To reduce the initial PXI setup cost by 44 percent per slot (compared to a PXI-1031 chassis and MXI-4 kit), engineers can combine the new NI PXI-1036 chassis with a MXI-Express remote controller kit. With this low-cost PXI entry point, engineers can control up to five modular instrument or data acquisition modules across a remote link that offers 110 MB/s of sustained analog bandwidth - a more than 40 percent increase compared to MXI-4 PCI remote control of PXI. The NI PXI-1036 chassis works with all National Instruments remote controllers and two-slot wide PXI/CompactPCI controllers, such as the NI PXI-8145, for portable real-time control.
The new chassis increases the number of slots available for measurement modules from three in the NI PXI-1031 chassis to five. With the same dimensions as the existing four-slot portable system, the NI PXI-1036 chassis adds two slots for PXI/CompactPCI devices by reducing the width of the supported embedded controller.
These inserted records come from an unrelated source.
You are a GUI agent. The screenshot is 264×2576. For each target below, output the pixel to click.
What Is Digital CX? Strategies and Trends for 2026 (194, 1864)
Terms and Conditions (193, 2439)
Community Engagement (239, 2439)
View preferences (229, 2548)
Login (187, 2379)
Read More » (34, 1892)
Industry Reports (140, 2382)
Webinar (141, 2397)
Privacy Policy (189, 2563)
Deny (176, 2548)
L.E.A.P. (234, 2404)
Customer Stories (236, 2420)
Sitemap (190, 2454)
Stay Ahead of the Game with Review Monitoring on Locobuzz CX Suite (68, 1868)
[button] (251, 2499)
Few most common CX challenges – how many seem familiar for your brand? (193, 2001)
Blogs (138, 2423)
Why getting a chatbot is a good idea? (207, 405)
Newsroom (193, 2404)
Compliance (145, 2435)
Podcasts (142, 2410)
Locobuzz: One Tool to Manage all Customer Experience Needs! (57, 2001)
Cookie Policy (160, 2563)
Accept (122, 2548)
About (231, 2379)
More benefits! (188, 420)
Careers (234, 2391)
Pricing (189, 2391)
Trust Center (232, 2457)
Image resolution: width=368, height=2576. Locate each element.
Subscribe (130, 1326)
The compact, rugged and portable chassis weighs less than 12 pounds and has a small footprint for portability. It features operating temperature range of 0 to 50 °C, and additional shock and vibration of 30 g. The PXI-1036 DC chassis offers a combined AC and DC power supply.
The NI PXI-1036 chassis works seamlessly with a variety of NI software including the LabVIEW graphical development environment, NI TestStand test management software, LabWindows/CVI ANSI C development environment and SignalExpress interactive measurement environment. It also works with all PXI and CompactPCI instruments, including modular instruments and data acquisition devices.